This series is intended to make that less annoying.
We are going to start with the basics: what large language models are, what they are good at, what they are bad at, and why ColdFusion’s AI features are structured the way they are. Then, in later articles, we will build up from a simple “Hello World” AI call into something much more useful: a ColdFusion application that can remember context, call CFC tools, connect through MCP, answer from our own documents, and enforce guardrails.
Before we make the robot talk, we should probably understand what kind of robot we are dealing with.
What is an LLM?
LLM stands for Large Language Model.
That sounds fancy because it is fancy, but at the application level, you can think of an LLM as a model that receives text and produces text.
You send it a prompt: “Explain session scope in ColdFusion.”
It sends back a response: “Session scope is used to store data specific to a single user across multiple requests…”
That is the simplest version.
Of course, modern models can do much more than explain things. They can summarize, translate, classify, rewrite, extract data, generate code, inspect logs, answer questions, and reason through multi-step problems. But at the center of the interaction is still this basic exchange:
- Your user or application sends input.
- The model generates output.
- Your application decides what to do with that output.
That last part is important. The LLM is not your application. It is not your database. It is not your security model. It is not your business logic. It is a reasoning and language engine that your application supervises.
That distinction will come up repeatedly throughout this series because most AI mistakes happen when developers accidentally promote the model from “assistant” to “unsupervised intern with production access.”
Models, providers, and why ColdFusion’s vendor-neutral approach matters
A model is the actual AI engine that generates responses. A provider is the company, service, or platform that hosts or supplies access to the model.

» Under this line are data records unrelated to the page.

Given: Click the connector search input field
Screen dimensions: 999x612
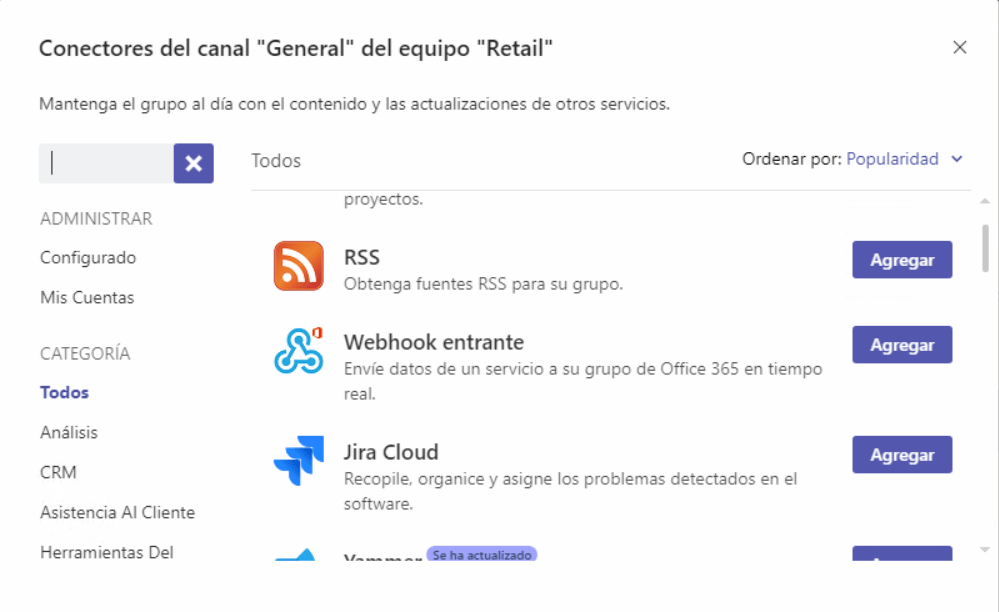Looking at the screenshot, I should point(106,163).
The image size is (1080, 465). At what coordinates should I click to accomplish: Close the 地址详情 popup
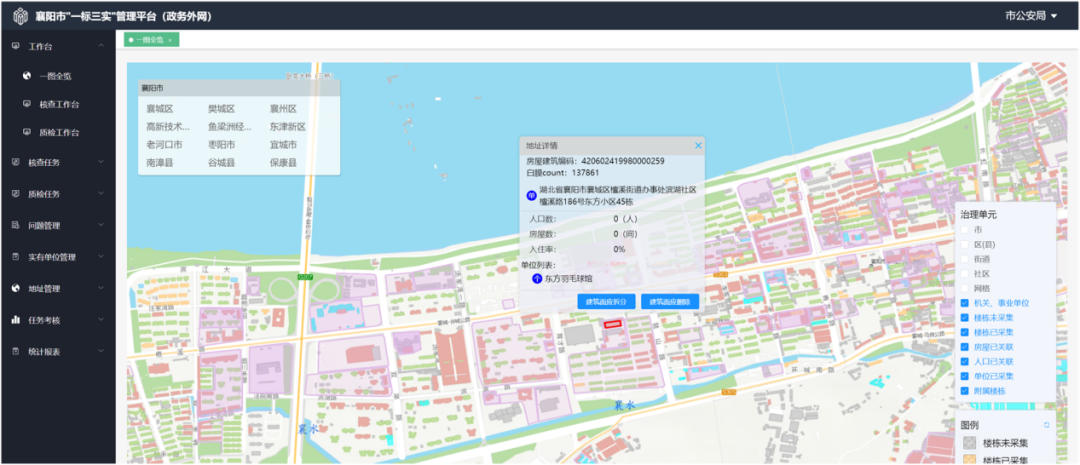click(x=698, y=145)
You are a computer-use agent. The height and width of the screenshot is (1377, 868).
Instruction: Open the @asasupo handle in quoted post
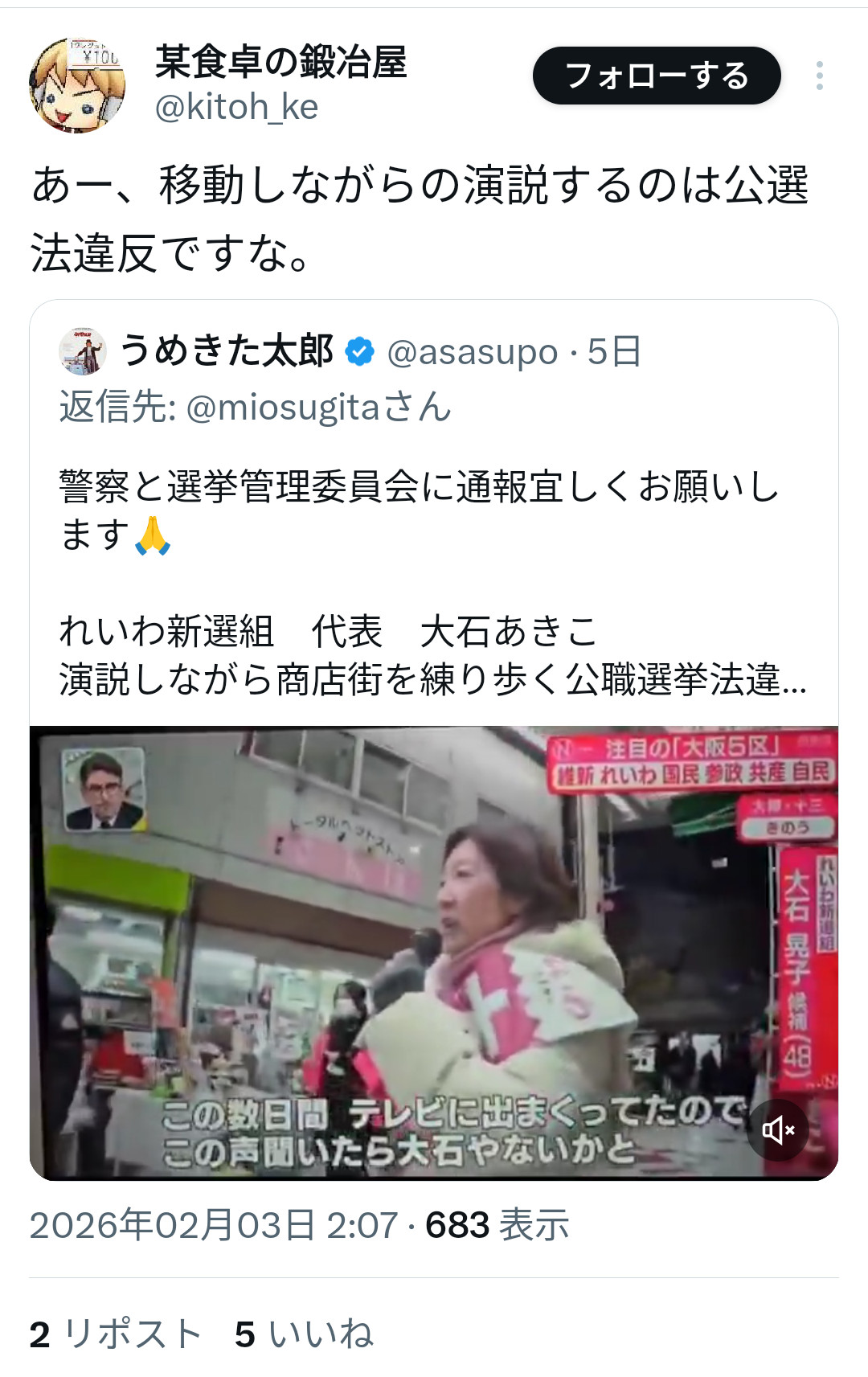472,352
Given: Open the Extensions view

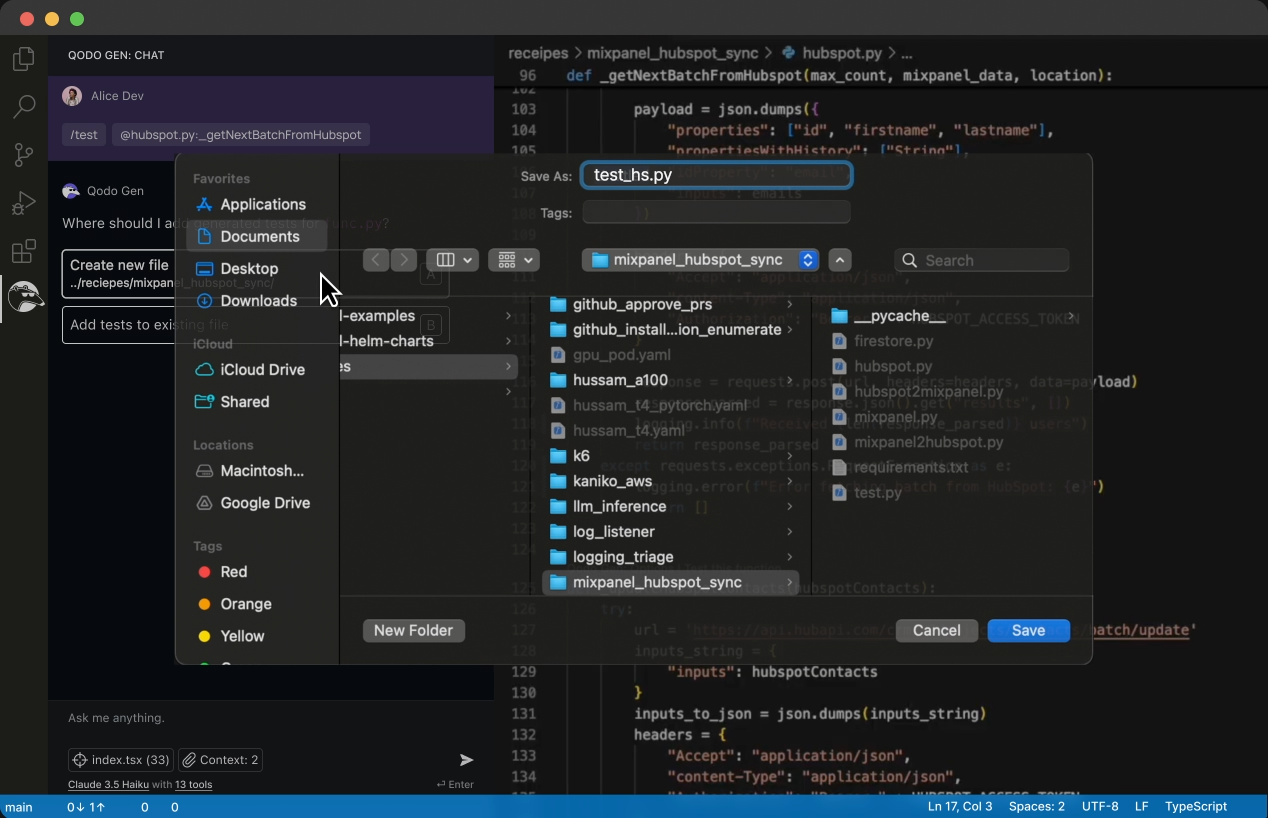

For example, depending on your configuration and ColdFusion support, you may work with cloud-hosted providers, enterprise provider integrations, or local model runtimes. Some providers are known for general reasoning. Some are optimized for speed or cost. Some are better suited to enterprise governance. Some can run locally if you want more control over where data goes.
From a developer’s perspective, the provider matters because it affects:
- model quality
- latency
- cost
- data privacy
- available features
- context window size
- deployment strategy
- compliance requirements
This is one of the reasons ColdFusion’s AI framework is valuable. Rather than forcing your entire application to be written directly against one provider’s API, ColdFusion gives CFML developers a more consistent and flexible way to work with AI services.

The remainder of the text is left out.